L’Avvenire e la palpabile violenza della dottrina cristiana

Un’interessante intervista all’ordinario di teologia fondamentale alla Pontificia Università della Santa Croce, Giuseppe Tanzella-Nitti, è stata recentemente pubblicata su l’Avvenire, il quotidiano dei vescovi italiani.

L'incipit chiarisce subito di cosa si parla: "Certi nuovi teologi mettono in dubbio il peccato originale, che è la sola parte del cristianesimo che può essere veramente provata".

Tutto il resto sarebbe indimostrabile quindi (e su questo avevamo pochi dubbi), ma già il titolo "Il peccato non è un mito" è un assurdo. La vicenda delle piante proibite, del trasgressore che le mangia e della grande dea madre che lo punisce è la storia di Enki e Ninhursag che è proprio un mito; sumerico per la precisione.

- Compiti da svolgere
1 – Nel brano sul peccato originale, su quale quotidiano è uscita l'intervista a Giuseppe Tanzella-Nitti?
2 – Scrivi il seguito del brano sul peccato originale, riprendendo dopo la sua ultima frase.
Per lavorare sul brano l'elenco non serve.

[Record di un dataset di puntamento]
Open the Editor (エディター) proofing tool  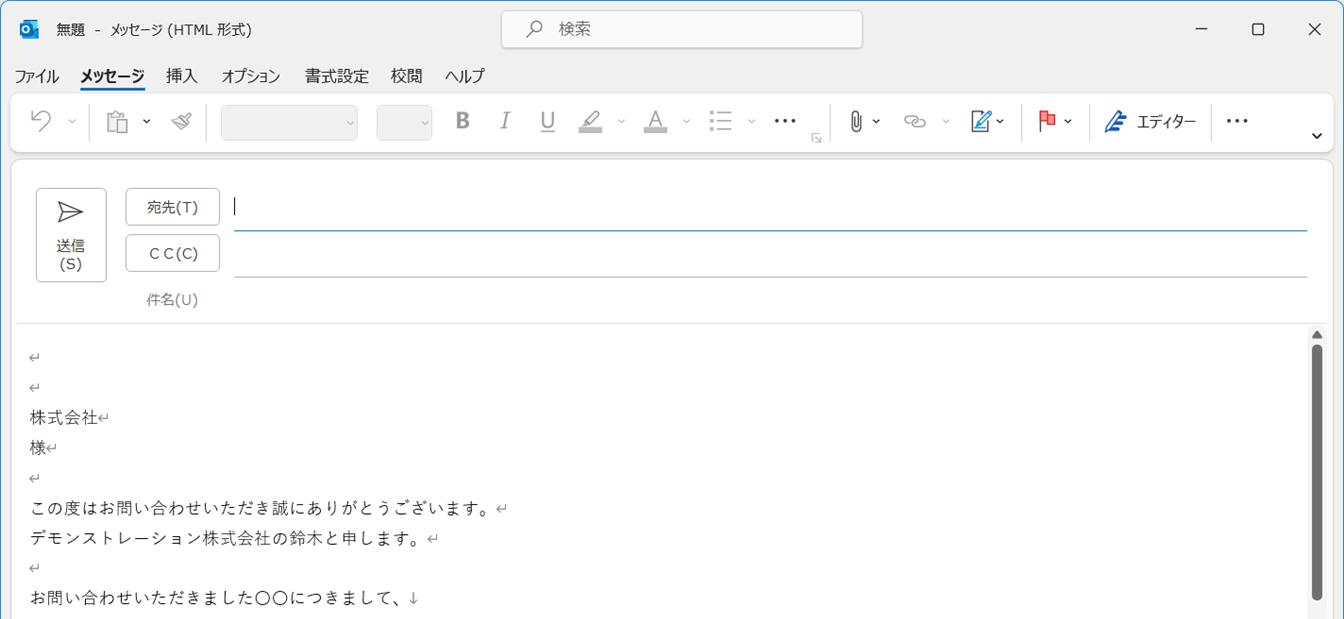click(1150, 122)

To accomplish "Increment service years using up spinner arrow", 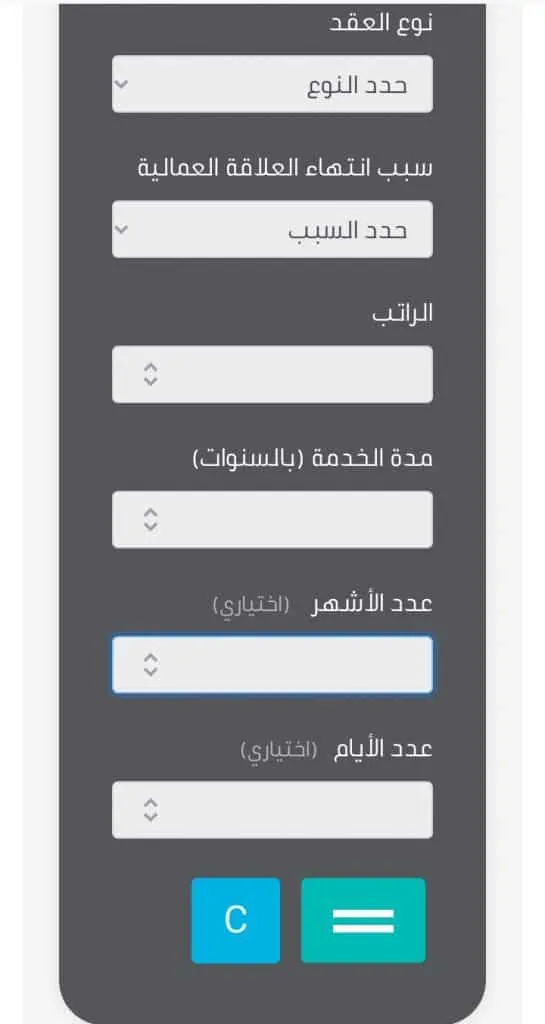I will (x=151, y=513).
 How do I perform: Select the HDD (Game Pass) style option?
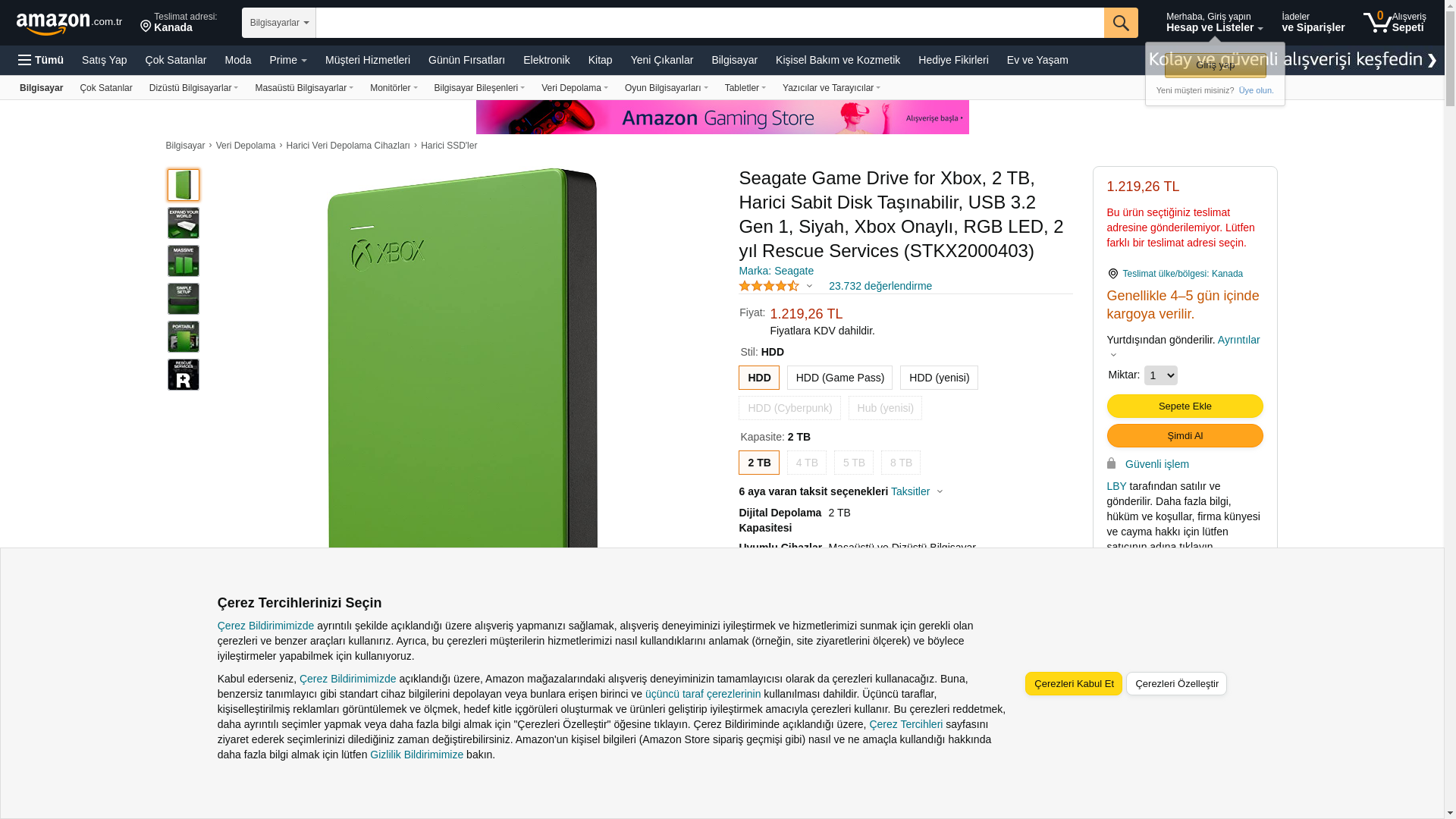click(839, 378)
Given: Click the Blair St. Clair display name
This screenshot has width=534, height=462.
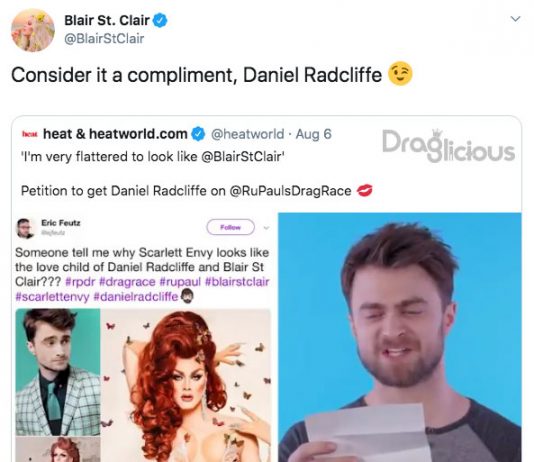Looking at the screenshot, I should (x=107, y=20).
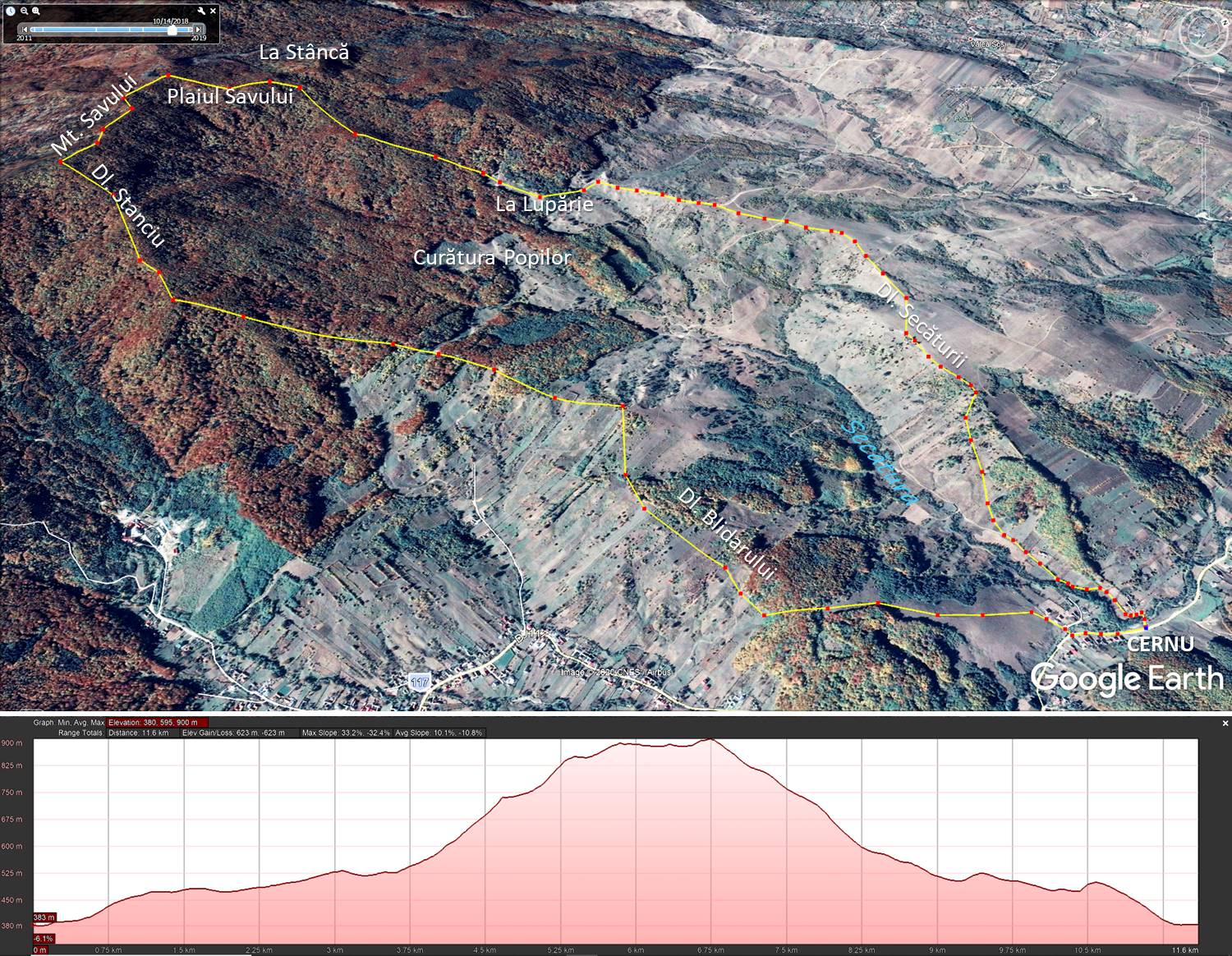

- Risposte per compito
1 – Su l'Avvenire, il quotidiano dei vescovi italiani.

2 –
Ma l'articolo forse vuole intendere che non si tratta di "racconti favolistici", quanto di profonde verità umane in quanto si sostiene che "l’esistenza di un peccato all’origine del genere umano si accorda con quanto l’uomo può verificare empiricamente, nella storia dei popoli e nella sua esistenza personale".

Vista la spesso tragica storia degli esseri umani - dice il teologo - non si può non pensare che all’origine della natura umana stessa vi sia un qualcosa che “non funziona in noi”. E questo qualcosa è definito canonicamente come "peccato originale".

Che poi ha avuto diverse e varie ricadute in ambito filosofico, psicanalitico e antropologico di cui la tradizione culturale dell'occidente è letteralmente strapiena.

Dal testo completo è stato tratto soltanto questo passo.